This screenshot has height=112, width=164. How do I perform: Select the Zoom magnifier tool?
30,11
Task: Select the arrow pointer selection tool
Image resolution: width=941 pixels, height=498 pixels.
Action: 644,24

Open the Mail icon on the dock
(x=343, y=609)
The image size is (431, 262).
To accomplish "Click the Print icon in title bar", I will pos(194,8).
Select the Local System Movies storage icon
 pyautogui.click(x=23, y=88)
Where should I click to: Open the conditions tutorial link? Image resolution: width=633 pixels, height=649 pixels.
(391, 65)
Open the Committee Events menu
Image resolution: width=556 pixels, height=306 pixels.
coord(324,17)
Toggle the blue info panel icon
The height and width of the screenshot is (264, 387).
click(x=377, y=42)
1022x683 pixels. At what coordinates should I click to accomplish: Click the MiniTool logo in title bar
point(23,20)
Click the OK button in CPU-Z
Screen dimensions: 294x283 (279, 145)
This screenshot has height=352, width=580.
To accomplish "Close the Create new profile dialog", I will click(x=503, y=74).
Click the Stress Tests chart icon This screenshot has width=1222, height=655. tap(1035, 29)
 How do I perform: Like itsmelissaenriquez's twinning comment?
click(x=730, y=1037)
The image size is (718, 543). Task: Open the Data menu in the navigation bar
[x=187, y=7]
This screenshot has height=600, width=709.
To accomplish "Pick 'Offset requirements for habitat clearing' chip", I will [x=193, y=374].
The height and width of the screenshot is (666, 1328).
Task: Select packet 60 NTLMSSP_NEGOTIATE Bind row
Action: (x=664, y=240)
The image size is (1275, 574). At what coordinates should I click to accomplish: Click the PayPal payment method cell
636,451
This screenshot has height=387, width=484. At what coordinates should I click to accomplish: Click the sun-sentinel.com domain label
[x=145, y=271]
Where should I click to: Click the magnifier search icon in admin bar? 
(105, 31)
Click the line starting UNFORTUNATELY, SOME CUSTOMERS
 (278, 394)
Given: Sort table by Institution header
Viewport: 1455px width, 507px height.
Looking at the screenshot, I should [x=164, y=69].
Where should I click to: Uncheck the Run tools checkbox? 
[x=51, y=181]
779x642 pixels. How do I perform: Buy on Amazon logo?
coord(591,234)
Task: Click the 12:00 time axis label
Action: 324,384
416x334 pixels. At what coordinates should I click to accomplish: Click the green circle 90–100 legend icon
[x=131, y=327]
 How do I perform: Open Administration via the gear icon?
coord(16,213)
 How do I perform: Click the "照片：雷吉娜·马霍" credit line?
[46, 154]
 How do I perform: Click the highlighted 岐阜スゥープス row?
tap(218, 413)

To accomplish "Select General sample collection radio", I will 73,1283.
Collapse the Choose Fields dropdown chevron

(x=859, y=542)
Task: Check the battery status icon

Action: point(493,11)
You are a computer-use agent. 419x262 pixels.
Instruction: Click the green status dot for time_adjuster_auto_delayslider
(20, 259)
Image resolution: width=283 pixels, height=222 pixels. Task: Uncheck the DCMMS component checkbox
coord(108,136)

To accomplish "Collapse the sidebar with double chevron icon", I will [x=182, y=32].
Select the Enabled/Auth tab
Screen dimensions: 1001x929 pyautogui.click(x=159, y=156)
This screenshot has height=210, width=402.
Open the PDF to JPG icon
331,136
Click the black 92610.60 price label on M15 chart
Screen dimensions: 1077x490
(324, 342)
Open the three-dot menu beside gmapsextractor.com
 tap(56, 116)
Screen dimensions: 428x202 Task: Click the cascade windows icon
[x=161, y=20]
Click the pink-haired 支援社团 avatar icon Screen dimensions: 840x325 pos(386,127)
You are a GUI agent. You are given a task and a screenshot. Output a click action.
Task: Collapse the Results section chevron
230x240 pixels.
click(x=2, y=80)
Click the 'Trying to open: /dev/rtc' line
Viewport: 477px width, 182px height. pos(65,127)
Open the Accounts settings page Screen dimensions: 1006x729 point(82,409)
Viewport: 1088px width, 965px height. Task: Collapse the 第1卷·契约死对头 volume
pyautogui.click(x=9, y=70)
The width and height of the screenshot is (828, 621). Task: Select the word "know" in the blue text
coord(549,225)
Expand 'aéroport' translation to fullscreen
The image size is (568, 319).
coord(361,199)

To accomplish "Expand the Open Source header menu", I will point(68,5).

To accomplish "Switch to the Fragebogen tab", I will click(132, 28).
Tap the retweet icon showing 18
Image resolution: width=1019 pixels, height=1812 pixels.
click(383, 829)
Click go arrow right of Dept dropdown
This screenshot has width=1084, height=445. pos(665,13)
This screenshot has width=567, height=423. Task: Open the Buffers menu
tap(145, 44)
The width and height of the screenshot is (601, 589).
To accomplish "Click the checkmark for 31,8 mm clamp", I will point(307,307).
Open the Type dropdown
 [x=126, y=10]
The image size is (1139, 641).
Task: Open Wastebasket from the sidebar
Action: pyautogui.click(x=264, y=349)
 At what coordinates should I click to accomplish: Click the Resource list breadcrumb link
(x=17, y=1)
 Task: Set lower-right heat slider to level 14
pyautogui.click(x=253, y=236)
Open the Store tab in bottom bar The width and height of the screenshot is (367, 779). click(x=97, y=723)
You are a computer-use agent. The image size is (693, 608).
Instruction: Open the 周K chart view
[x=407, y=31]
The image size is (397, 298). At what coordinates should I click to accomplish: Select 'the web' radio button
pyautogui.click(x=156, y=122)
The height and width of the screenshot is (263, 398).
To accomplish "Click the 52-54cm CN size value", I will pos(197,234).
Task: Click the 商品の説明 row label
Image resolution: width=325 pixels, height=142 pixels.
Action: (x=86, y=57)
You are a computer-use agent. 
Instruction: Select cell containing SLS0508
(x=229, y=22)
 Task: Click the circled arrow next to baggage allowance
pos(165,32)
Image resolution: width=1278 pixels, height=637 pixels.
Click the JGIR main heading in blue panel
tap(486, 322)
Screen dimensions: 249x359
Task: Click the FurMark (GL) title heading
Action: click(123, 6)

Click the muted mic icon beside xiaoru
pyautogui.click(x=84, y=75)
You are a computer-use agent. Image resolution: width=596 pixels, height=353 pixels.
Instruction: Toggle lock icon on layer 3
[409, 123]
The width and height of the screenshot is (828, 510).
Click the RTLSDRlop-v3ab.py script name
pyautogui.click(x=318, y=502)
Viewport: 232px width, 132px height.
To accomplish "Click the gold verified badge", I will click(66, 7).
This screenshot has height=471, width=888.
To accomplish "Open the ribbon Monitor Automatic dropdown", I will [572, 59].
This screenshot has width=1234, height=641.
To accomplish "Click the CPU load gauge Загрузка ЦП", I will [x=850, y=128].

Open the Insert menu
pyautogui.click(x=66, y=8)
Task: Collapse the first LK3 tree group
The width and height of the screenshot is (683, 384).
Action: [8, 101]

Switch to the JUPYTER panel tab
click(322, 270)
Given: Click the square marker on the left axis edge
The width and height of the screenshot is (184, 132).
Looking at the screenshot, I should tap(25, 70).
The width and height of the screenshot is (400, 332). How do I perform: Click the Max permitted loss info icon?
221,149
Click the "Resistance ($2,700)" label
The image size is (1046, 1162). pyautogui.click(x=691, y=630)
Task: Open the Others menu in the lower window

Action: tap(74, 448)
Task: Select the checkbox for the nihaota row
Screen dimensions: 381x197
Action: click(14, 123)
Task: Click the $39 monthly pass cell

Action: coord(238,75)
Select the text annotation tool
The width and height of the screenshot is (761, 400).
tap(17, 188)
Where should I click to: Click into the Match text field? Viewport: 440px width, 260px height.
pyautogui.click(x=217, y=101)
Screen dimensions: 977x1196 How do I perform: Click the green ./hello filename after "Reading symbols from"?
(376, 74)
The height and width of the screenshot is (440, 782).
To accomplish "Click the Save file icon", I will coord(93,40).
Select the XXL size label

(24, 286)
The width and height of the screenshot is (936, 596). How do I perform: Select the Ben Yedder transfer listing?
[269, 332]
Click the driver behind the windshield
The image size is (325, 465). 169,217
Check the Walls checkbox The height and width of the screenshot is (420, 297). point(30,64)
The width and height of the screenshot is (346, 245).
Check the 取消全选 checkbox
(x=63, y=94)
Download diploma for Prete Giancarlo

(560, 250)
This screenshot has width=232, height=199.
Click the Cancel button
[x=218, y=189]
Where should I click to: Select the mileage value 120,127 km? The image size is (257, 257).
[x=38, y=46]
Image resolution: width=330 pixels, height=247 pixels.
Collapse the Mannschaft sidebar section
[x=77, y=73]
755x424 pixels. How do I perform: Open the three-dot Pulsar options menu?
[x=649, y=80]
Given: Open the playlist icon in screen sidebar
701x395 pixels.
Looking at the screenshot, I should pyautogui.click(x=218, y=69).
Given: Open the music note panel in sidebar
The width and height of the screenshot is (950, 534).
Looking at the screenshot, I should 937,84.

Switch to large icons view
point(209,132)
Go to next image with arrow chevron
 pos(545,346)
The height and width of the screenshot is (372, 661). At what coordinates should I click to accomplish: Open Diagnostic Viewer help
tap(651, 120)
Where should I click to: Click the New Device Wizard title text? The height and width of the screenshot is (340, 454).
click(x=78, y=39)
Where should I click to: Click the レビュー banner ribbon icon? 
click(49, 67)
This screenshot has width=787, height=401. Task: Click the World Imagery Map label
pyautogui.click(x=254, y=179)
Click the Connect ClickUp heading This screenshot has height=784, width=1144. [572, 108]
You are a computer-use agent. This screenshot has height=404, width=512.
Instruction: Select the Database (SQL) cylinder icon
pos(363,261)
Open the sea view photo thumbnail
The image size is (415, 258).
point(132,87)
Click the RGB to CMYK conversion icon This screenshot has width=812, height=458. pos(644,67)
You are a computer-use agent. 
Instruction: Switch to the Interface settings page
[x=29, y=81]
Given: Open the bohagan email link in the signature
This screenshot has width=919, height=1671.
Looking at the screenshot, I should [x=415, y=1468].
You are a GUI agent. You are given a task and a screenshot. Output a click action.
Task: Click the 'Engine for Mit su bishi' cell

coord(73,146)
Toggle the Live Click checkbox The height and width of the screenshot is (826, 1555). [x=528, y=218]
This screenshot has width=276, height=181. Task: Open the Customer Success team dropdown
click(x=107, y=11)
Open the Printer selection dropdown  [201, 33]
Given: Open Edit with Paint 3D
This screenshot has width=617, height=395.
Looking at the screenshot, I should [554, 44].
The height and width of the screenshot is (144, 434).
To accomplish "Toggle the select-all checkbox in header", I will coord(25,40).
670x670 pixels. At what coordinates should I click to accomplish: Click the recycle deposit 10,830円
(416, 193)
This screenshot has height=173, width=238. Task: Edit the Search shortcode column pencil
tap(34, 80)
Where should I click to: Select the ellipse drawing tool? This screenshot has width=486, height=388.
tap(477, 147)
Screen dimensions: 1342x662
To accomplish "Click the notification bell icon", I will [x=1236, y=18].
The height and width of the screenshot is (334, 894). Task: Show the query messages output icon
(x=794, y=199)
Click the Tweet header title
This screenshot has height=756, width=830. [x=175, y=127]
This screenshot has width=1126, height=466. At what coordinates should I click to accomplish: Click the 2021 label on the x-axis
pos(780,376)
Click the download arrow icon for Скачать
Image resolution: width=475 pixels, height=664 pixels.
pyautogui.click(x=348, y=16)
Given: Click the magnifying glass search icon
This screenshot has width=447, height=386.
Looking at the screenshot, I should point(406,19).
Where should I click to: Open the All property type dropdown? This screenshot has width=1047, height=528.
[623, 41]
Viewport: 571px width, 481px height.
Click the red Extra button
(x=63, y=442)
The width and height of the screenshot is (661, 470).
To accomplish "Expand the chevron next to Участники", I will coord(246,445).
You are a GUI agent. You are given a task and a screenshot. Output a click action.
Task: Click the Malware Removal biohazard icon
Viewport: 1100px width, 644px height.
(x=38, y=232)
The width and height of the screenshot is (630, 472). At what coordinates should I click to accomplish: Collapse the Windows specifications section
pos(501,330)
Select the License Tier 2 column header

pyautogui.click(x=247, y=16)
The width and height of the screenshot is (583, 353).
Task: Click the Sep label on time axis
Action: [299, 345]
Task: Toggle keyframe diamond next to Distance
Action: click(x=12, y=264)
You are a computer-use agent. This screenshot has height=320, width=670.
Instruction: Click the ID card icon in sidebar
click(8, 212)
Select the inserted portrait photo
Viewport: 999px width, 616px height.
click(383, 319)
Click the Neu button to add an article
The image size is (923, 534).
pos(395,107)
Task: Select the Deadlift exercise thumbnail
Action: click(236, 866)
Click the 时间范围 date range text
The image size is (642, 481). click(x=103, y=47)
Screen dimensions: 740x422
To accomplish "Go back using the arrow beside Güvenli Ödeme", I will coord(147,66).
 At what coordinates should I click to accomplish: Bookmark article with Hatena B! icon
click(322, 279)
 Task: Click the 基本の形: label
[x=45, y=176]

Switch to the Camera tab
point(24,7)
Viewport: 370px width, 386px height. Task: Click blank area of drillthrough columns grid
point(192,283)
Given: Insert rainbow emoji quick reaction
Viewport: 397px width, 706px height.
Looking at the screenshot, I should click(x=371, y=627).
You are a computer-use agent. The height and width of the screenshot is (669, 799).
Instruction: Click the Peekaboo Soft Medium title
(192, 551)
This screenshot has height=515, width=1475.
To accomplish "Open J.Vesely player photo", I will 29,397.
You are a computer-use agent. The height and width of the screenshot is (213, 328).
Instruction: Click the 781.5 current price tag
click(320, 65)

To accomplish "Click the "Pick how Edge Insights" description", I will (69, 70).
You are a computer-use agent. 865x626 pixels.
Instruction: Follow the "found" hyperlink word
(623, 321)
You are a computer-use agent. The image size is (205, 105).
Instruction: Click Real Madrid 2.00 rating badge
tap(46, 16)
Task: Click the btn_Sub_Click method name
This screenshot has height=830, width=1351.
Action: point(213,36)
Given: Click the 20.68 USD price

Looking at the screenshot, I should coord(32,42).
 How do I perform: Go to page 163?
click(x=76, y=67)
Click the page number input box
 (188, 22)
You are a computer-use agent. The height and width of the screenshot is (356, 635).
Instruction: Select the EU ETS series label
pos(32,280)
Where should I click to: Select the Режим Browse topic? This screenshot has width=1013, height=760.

__What you should do__
Scan the material for "selection" and copy the lines that hold it.

__The completed task__
Task: Select the arrow pointer selection tool
Open the Printer selection dropdown  [201, 33]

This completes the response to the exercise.